If you don’t know what jobs are profitable, or how much revenue each of your salespeople is bringing in each week, it’s difficult to know where to go.

Chuck Bowen

At a recent ANLA webinar, Marcus vandeVliet of MV Consulting stressed the importance of knowing your numbers. If you don’t know what jobs are profitable, or how much revenue each of your salespeople is bringing in each week, it’s difficult to know where to go.

As a business owner, it’s your responsibility to have a handle on the numbers that tell you whether you’re going to make it – and to make sure each time your crews go out to an installation, they’re bringing back more cash than they left with.
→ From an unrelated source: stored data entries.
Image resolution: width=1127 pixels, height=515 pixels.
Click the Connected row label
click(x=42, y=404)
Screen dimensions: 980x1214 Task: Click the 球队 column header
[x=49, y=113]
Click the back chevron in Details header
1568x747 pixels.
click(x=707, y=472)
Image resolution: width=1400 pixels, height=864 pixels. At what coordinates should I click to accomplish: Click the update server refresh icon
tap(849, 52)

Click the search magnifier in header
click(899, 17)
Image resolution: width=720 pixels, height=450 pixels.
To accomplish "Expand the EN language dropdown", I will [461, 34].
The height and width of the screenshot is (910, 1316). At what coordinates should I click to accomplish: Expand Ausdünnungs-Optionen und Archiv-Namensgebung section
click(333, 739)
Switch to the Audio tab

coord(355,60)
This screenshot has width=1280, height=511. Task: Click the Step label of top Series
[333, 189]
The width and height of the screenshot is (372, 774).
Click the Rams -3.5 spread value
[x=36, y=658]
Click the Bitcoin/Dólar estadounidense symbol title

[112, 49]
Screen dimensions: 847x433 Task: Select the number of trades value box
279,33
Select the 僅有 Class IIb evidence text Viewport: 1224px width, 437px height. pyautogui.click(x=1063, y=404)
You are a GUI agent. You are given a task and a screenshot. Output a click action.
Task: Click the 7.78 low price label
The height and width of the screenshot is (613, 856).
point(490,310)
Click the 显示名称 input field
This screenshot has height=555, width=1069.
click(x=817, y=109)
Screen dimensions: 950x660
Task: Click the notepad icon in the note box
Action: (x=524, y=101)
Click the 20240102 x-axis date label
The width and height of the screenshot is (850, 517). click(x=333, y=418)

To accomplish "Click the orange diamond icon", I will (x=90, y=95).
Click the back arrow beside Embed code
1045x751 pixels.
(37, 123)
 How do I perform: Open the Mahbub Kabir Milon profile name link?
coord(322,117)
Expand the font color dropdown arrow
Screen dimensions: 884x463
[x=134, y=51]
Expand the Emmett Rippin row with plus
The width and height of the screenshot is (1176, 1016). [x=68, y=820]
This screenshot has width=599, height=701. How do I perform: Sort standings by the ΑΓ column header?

He summed up a solid approach to budgeting and pricing: “Don’t just hope for profits.”

Profit by project, vandeVliet says, is the single most-important metric an owner must watch. It gives you real-time data on how your company is performing. Profit-and-loss statements have good information, but they give you old data, and a static picture of your business. They don’t give you information you can use to actively manage your sales team. Leave the P&L to your accountants, and take the profit numbers to your team – the people who have the most impact on making them go up.

vandeVliet described five factors that determine profit:

  1. Need. How badly do you need this project?
  2. The marketplace. How competitive is it? Is the job a direct referral, or a low-bid commercial project?
  3. The customer. Look at his personality and his expectations. A high-end residential customer might have different ideas about plant and material quality than a property manager.
  4. The size of the project. Smaller projects need a higher percentage of profit, because they bring in less revenue. Larger, big-ticket jobs can have smaller margins.
  5. Risk. What risk to you is associated with this job, and how does it impact what you charge?

But what if each of your projects is profitable, and you still see red?

vandeVliet’s message about hope goes deeper than just planning your success every time you send out a proposal.

It means that a successful business needs people at the top who are actively working to ensure their company’s future financial stability. That means paying themselves first, keeping an eye on the numbers and not bidding jobs at rock-bottom prices just to keep the doors open another week.

If you can price low and still make your margins, then good for you. But before you run out and bid every project you can at whatever price will sell, take a good, hard look at your numbers and find out if you can make more money with the business you already have.